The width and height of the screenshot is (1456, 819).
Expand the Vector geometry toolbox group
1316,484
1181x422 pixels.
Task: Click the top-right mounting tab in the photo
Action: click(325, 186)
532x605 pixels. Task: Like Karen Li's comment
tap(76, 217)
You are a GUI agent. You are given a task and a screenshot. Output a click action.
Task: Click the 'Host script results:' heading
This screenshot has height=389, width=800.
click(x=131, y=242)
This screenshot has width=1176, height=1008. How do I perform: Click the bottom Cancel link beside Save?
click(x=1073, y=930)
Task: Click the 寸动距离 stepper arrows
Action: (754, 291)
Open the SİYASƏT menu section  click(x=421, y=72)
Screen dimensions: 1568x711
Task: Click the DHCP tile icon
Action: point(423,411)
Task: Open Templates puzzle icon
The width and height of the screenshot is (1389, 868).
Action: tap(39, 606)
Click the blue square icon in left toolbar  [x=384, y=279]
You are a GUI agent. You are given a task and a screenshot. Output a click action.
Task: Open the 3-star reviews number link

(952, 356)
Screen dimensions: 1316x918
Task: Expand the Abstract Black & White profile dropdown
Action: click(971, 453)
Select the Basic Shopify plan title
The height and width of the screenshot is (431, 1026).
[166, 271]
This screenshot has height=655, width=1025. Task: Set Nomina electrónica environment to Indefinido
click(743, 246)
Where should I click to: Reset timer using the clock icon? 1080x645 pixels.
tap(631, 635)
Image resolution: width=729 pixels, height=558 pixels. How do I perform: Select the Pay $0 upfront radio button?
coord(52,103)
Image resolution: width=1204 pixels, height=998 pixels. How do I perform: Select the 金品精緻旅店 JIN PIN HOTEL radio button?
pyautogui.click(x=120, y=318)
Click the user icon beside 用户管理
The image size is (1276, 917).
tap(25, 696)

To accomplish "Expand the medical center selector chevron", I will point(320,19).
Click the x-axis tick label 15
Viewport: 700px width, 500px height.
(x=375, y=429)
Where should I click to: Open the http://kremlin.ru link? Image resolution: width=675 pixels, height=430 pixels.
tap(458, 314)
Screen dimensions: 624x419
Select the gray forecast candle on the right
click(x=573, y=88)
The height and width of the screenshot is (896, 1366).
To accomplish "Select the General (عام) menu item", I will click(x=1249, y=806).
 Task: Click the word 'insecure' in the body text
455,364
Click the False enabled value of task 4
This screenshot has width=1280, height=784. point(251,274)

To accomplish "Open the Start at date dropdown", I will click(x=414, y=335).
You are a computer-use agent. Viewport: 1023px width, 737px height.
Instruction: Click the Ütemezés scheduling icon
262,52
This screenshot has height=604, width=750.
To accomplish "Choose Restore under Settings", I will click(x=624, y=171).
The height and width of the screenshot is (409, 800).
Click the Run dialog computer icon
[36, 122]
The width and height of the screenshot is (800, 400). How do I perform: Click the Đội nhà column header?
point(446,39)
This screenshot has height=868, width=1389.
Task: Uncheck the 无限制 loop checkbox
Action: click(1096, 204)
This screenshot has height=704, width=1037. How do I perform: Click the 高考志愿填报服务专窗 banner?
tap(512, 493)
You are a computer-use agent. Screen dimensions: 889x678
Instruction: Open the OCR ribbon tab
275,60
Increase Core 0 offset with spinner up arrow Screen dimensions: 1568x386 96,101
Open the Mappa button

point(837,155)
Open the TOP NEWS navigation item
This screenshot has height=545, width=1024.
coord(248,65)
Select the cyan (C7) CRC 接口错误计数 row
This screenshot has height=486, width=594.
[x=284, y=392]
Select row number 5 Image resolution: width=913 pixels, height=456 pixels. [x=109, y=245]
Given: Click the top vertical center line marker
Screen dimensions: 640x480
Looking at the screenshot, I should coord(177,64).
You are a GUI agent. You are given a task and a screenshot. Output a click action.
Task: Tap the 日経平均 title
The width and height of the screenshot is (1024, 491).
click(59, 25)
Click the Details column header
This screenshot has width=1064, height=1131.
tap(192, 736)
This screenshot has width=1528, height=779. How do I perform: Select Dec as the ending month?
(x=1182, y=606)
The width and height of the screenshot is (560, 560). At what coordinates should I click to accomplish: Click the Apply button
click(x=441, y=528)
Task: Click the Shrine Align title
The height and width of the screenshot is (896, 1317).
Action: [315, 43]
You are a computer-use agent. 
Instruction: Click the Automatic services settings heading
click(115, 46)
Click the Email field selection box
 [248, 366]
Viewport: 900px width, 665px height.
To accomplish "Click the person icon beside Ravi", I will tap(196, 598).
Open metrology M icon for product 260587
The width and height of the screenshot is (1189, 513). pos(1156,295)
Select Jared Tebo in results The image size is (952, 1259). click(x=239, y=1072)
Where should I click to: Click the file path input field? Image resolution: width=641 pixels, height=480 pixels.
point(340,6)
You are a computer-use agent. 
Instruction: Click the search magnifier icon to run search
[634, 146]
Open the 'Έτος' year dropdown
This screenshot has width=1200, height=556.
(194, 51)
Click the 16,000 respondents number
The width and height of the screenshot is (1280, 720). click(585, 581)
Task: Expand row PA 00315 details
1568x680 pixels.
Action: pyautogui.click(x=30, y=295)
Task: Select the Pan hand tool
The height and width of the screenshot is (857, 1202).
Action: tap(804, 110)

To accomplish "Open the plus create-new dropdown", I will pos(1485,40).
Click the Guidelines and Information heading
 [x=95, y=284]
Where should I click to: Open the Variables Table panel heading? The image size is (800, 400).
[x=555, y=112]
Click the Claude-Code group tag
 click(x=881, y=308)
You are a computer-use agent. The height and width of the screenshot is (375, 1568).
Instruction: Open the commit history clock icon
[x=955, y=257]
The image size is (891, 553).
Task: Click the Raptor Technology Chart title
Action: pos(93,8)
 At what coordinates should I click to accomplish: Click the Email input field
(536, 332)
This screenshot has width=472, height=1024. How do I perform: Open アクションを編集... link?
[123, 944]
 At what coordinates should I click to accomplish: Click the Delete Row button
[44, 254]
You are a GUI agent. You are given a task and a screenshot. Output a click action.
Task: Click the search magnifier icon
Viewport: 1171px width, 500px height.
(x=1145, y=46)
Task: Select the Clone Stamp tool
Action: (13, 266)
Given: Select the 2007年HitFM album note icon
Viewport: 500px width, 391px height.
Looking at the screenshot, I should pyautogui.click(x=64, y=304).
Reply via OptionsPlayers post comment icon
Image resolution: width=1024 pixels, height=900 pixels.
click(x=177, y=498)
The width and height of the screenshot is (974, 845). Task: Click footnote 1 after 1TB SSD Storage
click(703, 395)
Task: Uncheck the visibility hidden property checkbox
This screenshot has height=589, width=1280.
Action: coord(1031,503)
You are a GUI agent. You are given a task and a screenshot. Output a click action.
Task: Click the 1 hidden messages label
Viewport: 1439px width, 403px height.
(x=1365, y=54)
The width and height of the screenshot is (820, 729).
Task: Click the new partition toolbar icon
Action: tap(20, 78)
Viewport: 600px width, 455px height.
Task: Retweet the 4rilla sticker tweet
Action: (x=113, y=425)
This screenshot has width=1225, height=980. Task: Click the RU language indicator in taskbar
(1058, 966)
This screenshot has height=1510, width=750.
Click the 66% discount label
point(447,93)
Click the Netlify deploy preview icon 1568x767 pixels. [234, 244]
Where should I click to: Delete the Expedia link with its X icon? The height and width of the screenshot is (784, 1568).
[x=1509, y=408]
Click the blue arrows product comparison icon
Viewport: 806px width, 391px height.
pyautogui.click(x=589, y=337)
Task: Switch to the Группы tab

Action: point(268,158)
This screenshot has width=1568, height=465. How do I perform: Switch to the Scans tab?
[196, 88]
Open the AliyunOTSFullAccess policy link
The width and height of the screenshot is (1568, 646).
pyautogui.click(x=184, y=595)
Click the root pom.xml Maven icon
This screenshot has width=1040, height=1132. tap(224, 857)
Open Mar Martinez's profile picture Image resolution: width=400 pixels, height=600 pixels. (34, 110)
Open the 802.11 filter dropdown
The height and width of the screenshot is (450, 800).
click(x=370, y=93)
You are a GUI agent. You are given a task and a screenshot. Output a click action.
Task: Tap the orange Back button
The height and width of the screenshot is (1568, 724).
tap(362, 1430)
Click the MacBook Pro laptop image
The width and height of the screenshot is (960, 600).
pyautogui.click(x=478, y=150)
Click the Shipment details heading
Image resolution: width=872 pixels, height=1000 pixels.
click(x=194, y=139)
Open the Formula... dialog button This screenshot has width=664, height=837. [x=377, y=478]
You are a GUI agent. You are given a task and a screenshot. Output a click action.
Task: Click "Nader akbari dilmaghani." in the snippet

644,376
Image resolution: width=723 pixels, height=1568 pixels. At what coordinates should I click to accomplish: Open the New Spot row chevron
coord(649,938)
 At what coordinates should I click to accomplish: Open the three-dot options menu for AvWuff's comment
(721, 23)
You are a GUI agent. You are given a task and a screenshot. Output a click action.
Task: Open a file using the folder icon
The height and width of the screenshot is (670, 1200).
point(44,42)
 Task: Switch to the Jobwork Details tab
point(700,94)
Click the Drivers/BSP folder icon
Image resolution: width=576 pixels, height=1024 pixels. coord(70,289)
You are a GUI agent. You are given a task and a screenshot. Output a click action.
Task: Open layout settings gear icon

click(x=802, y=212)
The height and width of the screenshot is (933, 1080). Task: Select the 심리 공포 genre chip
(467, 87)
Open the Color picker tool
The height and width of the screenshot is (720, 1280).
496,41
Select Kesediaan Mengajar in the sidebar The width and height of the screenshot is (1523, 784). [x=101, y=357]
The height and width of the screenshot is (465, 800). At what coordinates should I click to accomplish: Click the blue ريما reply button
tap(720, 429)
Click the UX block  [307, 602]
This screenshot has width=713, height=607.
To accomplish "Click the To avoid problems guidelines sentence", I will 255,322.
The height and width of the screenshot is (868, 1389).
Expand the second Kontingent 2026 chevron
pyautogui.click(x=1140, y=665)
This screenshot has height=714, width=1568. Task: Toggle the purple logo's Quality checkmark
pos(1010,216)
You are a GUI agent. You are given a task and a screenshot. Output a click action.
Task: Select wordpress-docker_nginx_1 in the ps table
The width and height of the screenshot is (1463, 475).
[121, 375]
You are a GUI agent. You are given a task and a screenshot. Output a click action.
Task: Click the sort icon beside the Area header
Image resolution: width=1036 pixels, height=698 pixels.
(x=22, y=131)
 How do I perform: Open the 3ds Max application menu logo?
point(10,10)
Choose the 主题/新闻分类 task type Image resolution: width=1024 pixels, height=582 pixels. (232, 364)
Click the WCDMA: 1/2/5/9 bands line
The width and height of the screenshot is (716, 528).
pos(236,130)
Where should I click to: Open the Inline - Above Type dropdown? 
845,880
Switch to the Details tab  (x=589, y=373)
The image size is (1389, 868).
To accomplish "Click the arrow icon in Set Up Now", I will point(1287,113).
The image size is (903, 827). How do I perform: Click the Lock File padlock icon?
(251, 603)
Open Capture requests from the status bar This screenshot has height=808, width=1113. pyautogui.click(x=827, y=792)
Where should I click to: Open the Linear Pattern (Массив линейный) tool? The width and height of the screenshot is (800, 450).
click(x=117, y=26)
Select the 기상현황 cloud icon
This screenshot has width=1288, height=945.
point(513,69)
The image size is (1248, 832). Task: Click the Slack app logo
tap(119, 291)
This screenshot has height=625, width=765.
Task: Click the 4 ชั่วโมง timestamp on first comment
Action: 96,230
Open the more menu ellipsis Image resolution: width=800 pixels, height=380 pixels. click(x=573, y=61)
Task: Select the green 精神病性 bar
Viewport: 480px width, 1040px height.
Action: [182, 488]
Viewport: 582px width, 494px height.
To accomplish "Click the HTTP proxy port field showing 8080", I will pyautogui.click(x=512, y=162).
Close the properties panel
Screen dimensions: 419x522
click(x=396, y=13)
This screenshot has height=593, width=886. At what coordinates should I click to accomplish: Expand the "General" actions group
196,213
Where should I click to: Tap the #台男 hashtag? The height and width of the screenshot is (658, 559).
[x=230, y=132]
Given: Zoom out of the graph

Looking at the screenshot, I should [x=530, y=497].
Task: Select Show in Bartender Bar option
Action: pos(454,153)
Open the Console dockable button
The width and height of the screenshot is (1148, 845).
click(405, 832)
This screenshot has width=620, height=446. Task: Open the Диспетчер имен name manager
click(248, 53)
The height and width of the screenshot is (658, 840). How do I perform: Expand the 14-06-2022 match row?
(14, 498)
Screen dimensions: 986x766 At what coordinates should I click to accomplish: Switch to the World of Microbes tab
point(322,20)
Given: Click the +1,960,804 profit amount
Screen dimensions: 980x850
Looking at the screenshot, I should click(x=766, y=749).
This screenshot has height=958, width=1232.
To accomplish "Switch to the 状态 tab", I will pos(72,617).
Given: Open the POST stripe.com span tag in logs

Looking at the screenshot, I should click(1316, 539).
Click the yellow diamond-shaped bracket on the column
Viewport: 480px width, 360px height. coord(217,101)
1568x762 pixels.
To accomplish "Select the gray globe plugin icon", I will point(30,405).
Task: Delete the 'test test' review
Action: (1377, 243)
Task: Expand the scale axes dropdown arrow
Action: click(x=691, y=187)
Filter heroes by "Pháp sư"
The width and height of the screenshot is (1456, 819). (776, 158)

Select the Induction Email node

☆ ☆ ☆

What you have to do = The answer must consist of every line in the records above that contains the word "item".

Task answer =
To accomplish "Select the General (عام) menu item", I will click(x=1249, y=806).
Open the TOP NEWS navigation item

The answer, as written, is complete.